It is distressing to watch British democracy go down the fascist road to hell 80 years after the rest of Europe

Published: November 5, 2016 at 12:43pm

Judges in Britain’s High Court have ruled that the government cannot act to take the country out of the European Union unless there is a vote in parliament.

The action was brought in the aftermath of the June referendum by a group of people who were concerned at the attempt to transition to mob rule, making the point that British democracy – the world’s oldest and most respected until now – does not allow for direct democracy.

British democracy, like the Maltese democracy which was modelled on it, is representative democracy. When decisions have to be made, they are made by parliament – by the people’s representatives, and not by ‘the people’ themselves.

When laws have to be enacted or other decisions taken, the government does not ask citizens to take those decisions. The government asks parliament.

Referendums, in Malta and Britain, do not propel laws into being. It is a subsequent vote in parliament which does that. Malta’s referendums on EU membership and divorce were followed by a vote in parliament. The government did not just go ahead without that vote.

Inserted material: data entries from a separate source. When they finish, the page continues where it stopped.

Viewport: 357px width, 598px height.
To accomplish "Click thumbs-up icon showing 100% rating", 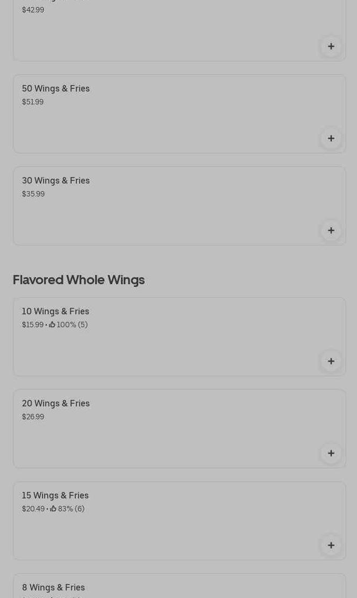I will click(52, 325).
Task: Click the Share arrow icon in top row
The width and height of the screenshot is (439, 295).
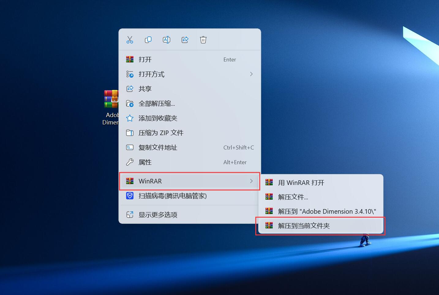Action: coord(185,40)
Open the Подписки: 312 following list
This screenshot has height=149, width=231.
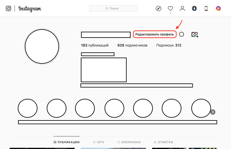click(x=169, y=45)
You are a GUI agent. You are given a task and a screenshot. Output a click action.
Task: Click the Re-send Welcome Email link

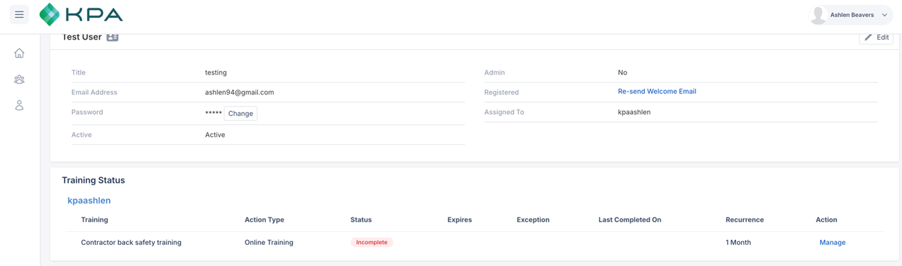pyautogui.click(x=656, y=92)
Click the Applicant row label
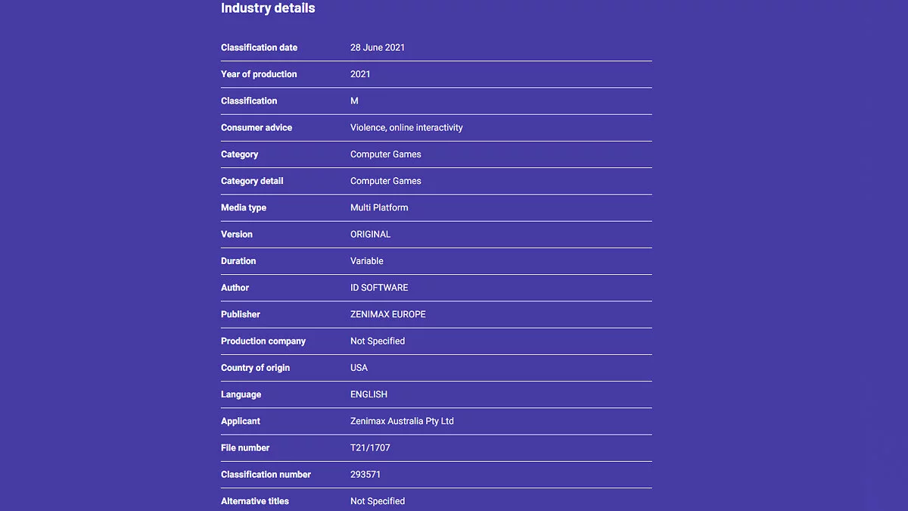 point(241,421)

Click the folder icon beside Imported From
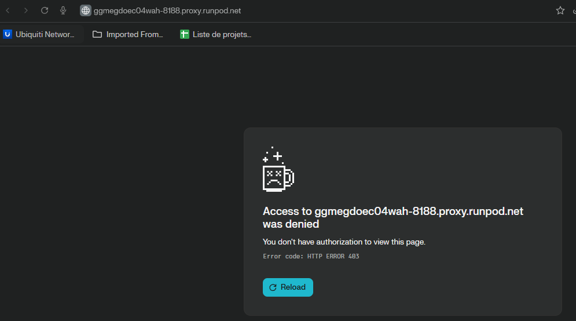coord(97,34)
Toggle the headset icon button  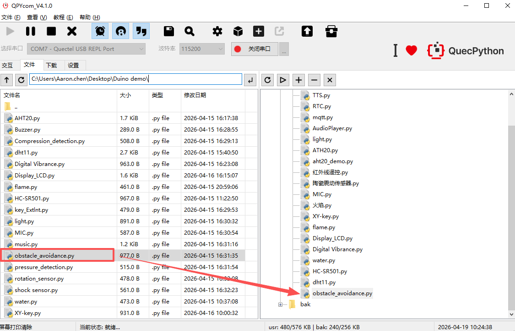(x=121, y=31)
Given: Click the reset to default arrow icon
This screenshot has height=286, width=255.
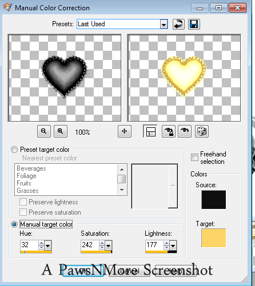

It couldn’t.

It is astonishing, truly astonishing, that Prime Minister May announced as soon as she took office that she would not take the matter to parliament for a vote, and was adamant about it. That marks her out as somebody who does not even begin to understand the democracy she is there to safeguard.

It took a court case to force the issue, and without that court decision she would have ridden roughshod over one of the most sacred principles of representative democracy. Worse, she is set to appeal against the decision. We are now further up the wedge that began at the thin end with the howls of ignorant, fascist-driven rubbish against the European Union, playing on people’s fears, ignorance and prejudices in a manner no different to the worst elements of the 1930s.

The scenes since the High Court decision have been frightening. A headline plastered across the Telegraph’s front page reads in large letters THE JUDGES AGAINST THE PEOPLE, with clear photographs of the judges’ faces, and their names, beneath.

The Daily Mail – no surprises there, really – even covered its front page with the description used by totalitarian regimes to describe critics or those who stand in the way of their totalitarian objectives, and it did so without irony: ENEMIES OF THE PEOPLE.

We in Malta know exactly what this means: we were there long before with Labour Prime Minister Karmenu Mifsud Bonnici. We know the implications, the dangers, the crazy, wrong-headedness of this reasoning. Judges are there to protect the people, and very often from themselves. God forbid that Britain should descend into the horrors of mob rule, where The People – not even their representatives in parliament – are superior to the High Court.

As you can see from this photograph, British newspapers are, frighteningly, encouraging mob anger against the judges who have upheld the rule of law and the principles of representative democracy. And British mob anger has never been pretty.

And Gina Miller, who led the legal battle in the courts, is now receiving death threats, gang-rape threats, and violent, racist and misogynistic insults.

What a sad time this is for the world, with fascist sentiment on the rise in the two great democracies which fought against continental European fascism 70 years ago.